Thursday, September 09, 2004

The Source of All of This

You and I met in a support group for people who have XYZmia.

XYZmia is a disease that slows down your ability to walk. We can still walk, but XYZmia is progressive and my walking has slowed down to 50 steps a minute and yours' has progressed further - you can only walk 20 steps a minute.

Not being able to walk fast enough in life impairs our ability to be timely at the workplace, it annoys friends and relatives, and it effects our lives in other ways.

XYZmia isn't that economy, either; it's genetically inherited and it strikes women and men at about the same rate. One in ten people in the United States will get XYZmia and there is no cure - though there are a few drugs that improves one's walking speed. Plus, there are roller tennants specially made for people with the disease - but they are expensive.

You and I aren't living the same life as the average American, anymore, since diagnosis and the onset of our symptoms. We have needs that are different than most people. In our city, Metropolis, there are a few doctors who specialize in walking and XYZmia - the local university is considering studying it in the next five years, and there are a few non-profits that deal with other diseases that also slows one's walking - but, there's no assistance that is specific to our disease, XYZmia.

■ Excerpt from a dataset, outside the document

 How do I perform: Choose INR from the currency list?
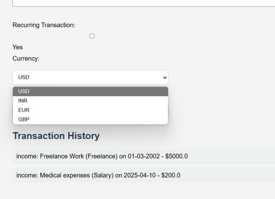tap(91, 101)
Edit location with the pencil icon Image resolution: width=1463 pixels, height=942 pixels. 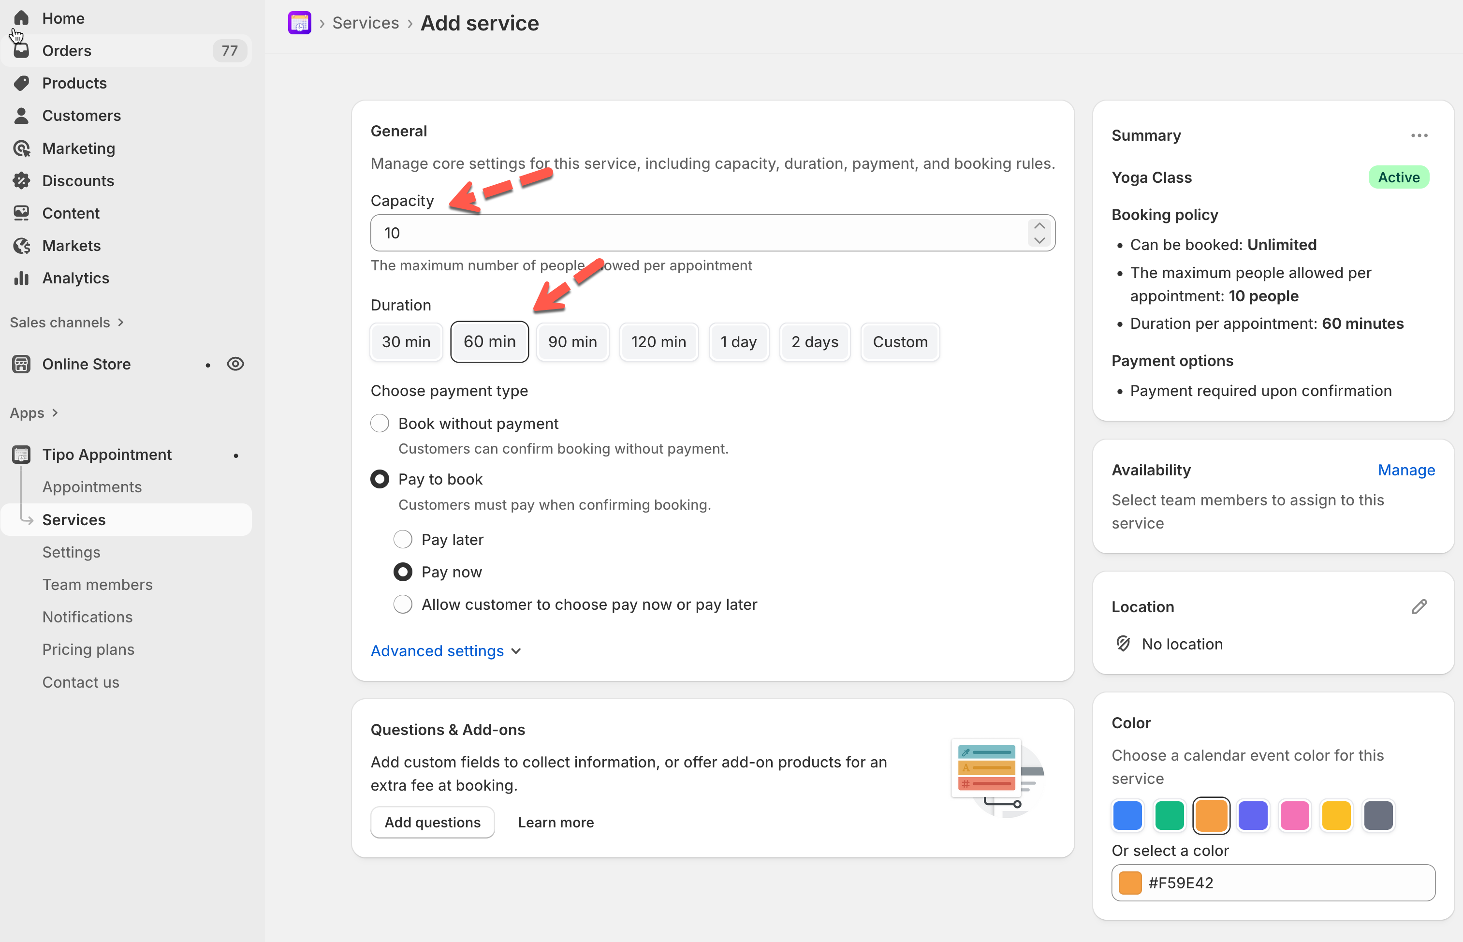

As our livelihood is affected by our slow paces, we have been passed up for promotions. Me, I was denied a managerial position as the head dance teacher at the studio that I work for. You were told to keep working at electric meter information collection and some day, you will be rewarded, while most of your co-workers have moved up to electricity crime detective. Also, we need to ambulate quickly, at times, but neither of us can afford the wheelchair or roller tennis shoes that could improve our quality of life. Really, so far, we have the good will of our loved ones caring for us and the support group we found online. It's not specific to people who have XYZmia, but it is a general support group for people with chronic diseases to talk out their issues.

There are needs among many subsets of a single population of people, land, animals, water, air, etc. that puts them in common with others of their kind.

The non profit organizations that we work for are mandated by our mission statements which usually address a single problem. We then work for these agencies and their missions writing proposals and attempting to acquire grant donations. But, the source can not be lost on us, of where all of the work is stemming from; other in our community need us to fulfill our missions (if our mission statement and org's work is relevant).

Grant writing directly enables the services, programs, projects, and work that our agencies do. In this way, our work is directly related to both the success of the agency, the success of the mission statement, and whether the need in our community is being met.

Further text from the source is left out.